2.2.1. Une justice participative sans participants

C’est ainsi que le département gacaca du ministère de la Justice s’est trouvé fortement préoccupé, au démarrage des audiences, par le problème posé par le faible taux de participation de la population. Un rapport publié par la Commission de l’Unité et de la Réconciliation Nationales indiquait, en effet, que seul un quart de la population rwandaise prenait effectivement part au processus. Certains observateurs ont expliqué ce manque d’intérêt de la part de la population, et plus particulièrement des rescapés du génocide, par leur difficulté à présenter les éléments de preuve des crimes commis en l’absence de tout témoignage des familles des accusés ou d’aveux de la part des personnes poursuivies.
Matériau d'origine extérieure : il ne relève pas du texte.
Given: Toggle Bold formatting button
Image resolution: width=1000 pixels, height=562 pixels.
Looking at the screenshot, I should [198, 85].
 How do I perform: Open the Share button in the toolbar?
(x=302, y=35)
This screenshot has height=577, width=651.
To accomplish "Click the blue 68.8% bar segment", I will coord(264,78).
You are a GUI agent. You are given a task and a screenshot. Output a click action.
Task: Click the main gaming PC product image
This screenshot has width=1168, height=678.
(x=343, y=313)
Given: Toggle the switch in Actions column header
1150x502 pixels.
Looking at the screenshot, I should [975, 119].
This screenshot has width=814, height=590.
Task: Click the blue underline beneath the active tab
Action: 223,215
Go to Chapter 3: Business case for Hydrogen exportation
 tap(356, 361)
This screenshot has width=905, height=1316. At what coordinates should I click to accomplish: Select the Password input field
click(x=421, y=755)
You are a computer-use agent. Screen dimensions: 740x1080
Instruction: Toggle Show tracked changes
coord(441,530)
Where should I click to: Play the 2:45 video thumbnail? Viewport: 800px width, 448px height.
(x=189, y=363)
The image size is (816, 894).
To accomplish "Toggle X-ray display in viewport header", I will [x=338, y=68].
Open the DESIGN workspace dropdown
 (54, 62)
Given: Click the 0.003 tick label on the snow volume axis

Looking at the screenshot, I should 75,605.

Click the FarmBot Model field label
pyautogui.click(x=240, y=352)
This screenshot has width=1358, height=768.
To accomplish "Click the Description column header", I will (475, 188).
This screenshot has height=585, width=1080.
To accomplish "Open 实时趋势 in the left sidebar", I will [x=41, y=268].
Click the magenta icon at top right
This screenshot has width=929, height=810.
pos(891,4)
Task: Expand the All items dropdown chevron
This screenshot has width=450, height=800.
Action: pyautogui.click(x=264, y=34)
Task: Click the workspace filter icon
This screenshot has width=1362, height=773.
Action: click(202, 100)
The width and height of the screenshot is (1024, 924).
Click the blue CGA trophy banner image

Le silence gardé par les familles des génocidaires, dont les femmes, les personnes impliquées dans les gacaca le justifient par le constat que très peu d’entre elles sont complètement « innocentes ». De fait, même si dans leur grande majorité, les femmes n’ont pas pris la machette pour aller découper[27] leurs voisins[28], la plupart d’entre elles ont au moins consenti aux massacres en n’empêchant pas leurs maris, leur père, leurs frères, leurs fils de partir travailler[29] chaque jour[30] ; la plupart d’entre elles ont profité allègrement des gains récoltés après la labeur de leurs hommes, produits des pillages en tous genres qui ont accompagné les tueries ; la plupart d’entre elles ont refusé de cacher des Tutsis, y compris leurs enfants, ou encore n’ont pas hésité à les dénoncer. Que peut-on attendre alors, déclarent les responsables des gacaca, d’une population qui a largement pris part et profité des crimes commis (Entrevues, Kigali, mai 2006).

Les Juifs n’ont pas rencontré les mêmes problèmes lorsqu’il a été question du jugement de l’Holocauste, confirme un jeune rescapé, parce que le génocide a été commis par les Allemands. Les gens étaient solidaires entre eux pour faire justice, pour témoigner, pour dire, pour dénoncer. Si le génocide, chez nous, avait été commis par des Ougandais ou par des Tanzaniens, nous serions tous solidaires pour que la justice soit rendue et on se battrait ensemble pour y arriver. Mais ce n’est pas le cas. Le génocide a été commis par des Rwandais contre d’autres Rwandais. Le voisin a tué son voisin, l’ami a tué son ami, le mari a tué sa femme, la mère a tué son enfant. Il n’y a pas de solidarité dans la recherche de la justice. Et comment pourrait-il y en avoir ? Si mon père ou ma mère avait tué, est-ce que je serais prêt à les dénoncer ? (Entrevue réalisée à Kigali, 9 mai 2006.)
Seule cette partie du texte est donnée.